Apesar de afastar o rótulo de salvador, o técnico acredita que o regresso ao clube veio aguçar, ainda mais, o apetite pelo futebol das gentes locais. "A imagem que eu transmiti ao clube ajudou a ter uma maior mobilização por parte das pessoas, porque voltaram a acreditar nele. Famalicão é uma terra que sente e vive o futebol como poucas. E prova disso é o facto de o último jogo do campeonato termos tido uma assistência a rondar os cinco mil espectadores. Isso é fantástico para o clube e reconfortante para quem nele trabalha", garantiu o técnico, que conta com passagens pelo Ribeirão, Vila Meã, entre outros.

"Vir para o Famalicão não foi dar um passo atrás na minha carreira de treinador. Estou cá porque é o clube da minha terra e que me diz muito. Além disso, estou acompanhado por gente séria, com credibilidade e que está disposta a lançar o Famalicão para o lugar que ele merece", frisou Vítor Paneira, mas sem entrar em euforias desmedidas.

Comentador de serviço em vários jogos da Liga transmitidos pela SportTV, Vítor Paneira tem estado ligado com aquilo que se passa ao mais alto nível. Questionado para quando um ingresso numa equipa de topo, o treinador foi peremptório. "É uma questão de oportunidade. Quando tive no Ribeirão recebi o convite de um clube da primeira divisão, mas acabei por o recusar. Sei que o facto de não ter empresário também é um handicap para atingir essa meta, mas tal como construí solidamente a minha carreira de jogador, também a quero fazer como treinador". Sintomático.

"Clube está no caminho certo para voltar à ribalta"

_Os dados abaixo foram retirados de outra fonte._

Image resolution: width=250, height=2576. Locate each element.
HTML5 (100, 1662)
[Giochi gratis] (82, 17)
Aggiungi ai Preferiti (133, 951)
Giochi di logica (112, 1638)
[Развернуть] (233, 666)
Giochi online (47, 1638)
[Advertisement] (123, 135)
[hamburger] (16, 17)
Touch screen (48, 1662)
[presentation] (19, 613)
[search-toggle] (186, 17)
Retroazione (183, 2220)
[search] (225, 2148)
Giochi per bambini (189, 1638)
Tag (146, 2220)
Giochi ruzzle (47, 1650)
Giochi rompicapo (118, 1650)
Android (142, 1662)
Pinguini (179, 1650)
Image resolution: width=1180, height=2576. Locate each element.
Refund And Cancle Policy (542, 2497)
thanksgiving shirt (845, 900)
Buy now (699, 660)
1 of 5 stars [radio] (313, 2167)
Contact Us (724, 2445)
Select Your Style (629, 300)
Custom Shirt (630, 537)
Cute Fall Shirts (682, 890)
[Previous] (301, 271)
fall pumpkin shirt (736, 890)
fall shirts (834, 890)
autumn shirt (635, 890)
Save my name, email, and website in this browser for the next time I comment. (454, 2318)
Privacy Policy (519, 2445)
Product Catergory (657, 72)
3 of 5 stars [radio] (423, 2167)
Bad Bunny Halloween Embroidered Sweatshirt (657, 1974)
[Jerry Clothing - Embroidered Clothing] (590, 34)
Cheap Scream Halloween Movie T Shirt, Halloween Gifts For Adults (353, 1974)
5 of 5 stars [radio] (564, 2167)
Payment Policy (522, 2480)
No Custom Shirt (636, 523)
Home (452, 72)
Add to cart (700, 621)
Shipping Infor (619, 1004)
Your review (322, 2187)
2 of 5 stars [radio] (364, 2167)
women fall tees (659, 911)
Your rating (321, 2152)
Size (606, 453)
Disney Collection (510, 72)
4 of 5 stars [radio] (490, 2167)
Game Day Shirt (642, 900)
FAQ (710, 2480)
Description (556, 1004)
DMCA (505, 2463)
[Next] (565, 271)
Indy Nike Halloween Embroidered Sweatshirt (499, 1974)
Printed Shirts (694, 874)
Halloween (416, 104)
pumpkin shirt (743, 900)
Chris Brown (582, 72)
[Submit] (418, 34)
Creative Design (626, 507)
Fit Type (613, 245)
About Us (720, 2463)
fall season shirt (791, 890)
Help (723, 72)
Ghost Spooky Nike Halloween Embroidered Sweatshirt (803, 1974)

Sócio do clube há 55 anos, Carlos Carreira assumiu a presidência da Comissão Administrativa para "não deixar morrer o Famalicão". Segundo o dirigente, apesar de o passivo rondar um milhão e meio de euros, o clube é "viável" e tem condições para, dentro de poucos anos, estar novamente entre os grandes do futebol português. "O Famalicão está no caminho certoportuguês. Estamos a trabalhar para resolver todos os problemas financeiros criados pelas direcções anteriores e prontos para começar a subir até ao topo", garantiu Carlos Carreira, que pretende chegar à Liga de Honra dentro de três anos. "O clube está vivo e as pessoas começam a regressar. No último jogo tivemos cinco mil espectadores e isso é, no mínimo, satisfatório porque as pessoas já começam a ter a noção que este é um projecto credível".